Ma quel che nessun regista
poteva prevedere è che l’ora della
«stangata» coincidesse con la
prima vera crisi dell’era Draghi:
Italease. Il governatore ha
l’occasione per mettere in pratica
strumenti nuovi e antichi per
garantire sia la solidità dell’impresa
che i diritti delle controparti.
Ma anche per colpire alla
radice le patologie in casa propria.
Il fatto che Italease abbia
potuto operare in un settore così
delicato senza autorizzazione
specifica dimostra che i «buchi»
in Banca d’Italia sono rilevanti.
E non addossiamo, per favore,
la colpa ad Antonio Fazio che
ne porta, semmai, una responsabilità
politica. Stavolta, è importante
che Banca d’Italia non
s’assolva in via preventiva, magari
per rispetto della santità
dell’istituzione. Se ci sono stati
errori, qualcuno paghi per incompetenza.
Se c’è stato qualcosa
di più, si faccia interventire
chi di dovere. Il caso vuole
che l’ultimo scandalo sfiori ancora
una volta il settore delle Popolari.
Era successo ai tempi
delle battaglie di Lodi, così come
in occasione dei problemi di
Intra. Sembrava che il matrimonio
tra la Bpi e la Popolare di
Verona segnasse una svolta.
Invece, gli ex azionisti della Lodi
pagano un prezzo: chissà se
lo pagheranno i periti scelti per
la fusione, al solito assai ben retribuiti.

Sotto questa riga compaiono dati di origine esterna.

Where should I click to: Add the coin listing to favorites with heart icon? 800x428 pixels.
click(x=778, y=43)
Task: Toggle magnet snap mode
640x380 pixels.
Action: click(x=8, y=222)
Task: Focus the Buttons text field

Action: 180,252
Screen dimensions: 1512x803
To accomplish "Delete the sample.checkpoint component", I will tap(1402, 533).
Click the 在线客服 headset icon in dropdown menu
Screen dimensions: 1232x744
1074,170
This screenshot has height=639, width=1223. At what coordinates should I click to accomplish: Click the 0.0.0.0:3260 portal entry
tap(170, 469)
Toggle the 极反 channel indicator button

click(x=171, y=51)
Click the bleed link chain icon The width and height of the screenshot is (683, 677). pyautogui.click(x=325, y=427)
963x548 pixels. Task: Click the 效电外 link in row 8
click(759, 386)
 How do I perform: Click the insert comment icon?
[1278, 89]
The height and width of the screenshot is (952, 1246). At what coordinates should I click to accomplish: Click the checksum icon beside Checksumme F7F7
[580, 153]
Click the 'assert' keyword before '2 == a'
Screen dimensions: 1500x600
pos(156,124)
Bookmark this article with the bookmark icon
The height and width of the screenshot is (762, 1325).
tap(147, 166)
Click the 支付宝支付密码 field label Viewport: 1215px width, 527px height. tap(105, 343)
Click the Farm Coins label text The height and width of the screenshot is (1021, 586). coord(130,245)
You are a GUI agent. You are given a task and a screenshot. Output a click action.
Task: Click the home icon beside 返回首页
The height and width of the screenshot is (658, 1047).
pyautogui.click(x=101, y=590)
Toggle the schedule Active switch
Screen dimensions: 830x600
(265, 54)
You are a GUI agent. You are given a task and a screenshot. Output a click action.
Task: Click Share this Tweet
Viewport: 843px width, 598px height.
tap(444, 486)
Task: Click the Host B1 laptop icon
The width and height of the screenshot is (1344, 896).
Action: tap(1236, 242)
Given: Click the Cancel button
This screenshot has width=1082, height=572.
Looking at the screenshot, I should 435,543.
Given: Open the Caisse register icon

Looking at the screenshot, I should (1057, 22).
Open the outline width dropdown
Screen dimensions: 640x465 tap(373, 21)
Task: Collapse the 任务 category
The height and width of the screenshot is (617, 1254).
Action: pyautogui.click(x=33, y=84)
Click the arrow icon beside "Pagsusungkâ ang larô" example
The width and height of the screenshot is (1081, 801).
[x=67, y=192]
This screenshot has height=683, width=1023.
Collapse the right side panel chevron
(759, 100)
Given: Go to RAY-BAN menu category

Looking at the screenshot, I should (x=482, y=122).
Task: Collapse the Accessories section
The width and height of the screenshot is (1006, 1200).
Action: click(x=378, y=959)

Si sono consumati, intanto,
fiumi di carta per celebrare
le sinergie tra Bpm e Bper. Si
sa come è andata a finire. Insomma,
il sistema cooperativo perde
colpi. E’ solo un caso, oppure
è il momento di dichiarare esaurita
la funzione di banche sul territorio
sostanzialmente autoreferenziali?
Prima, potrebbe ribattere
un maligno, aspettiamo
di vedere se il fiume dei derivati
si fermerà alle porte di Verona
senza investire altre aziende di
credito che hanno usato a piene
mani di questi strumenti. Aspettiamo
di capire perchè la grande
Unicredit continua a essere bersaglio
di tante vendite in Piazza
Affari al punto da rendere conveniente
il recesso consentito dalla
fusione con Capitalia. Ma, soprattutto,
non perdiamo di vista
il problema. O si salva la formula
cooperativa (che in Europa
non è certo tramontata) o si passa
alla spa. Non si usino pretesti
per favorire nuovi soci «autoreferenziali
», come le Fondazioni.
Altrimenti sarà l’8 settembre,
non il 25 luglio.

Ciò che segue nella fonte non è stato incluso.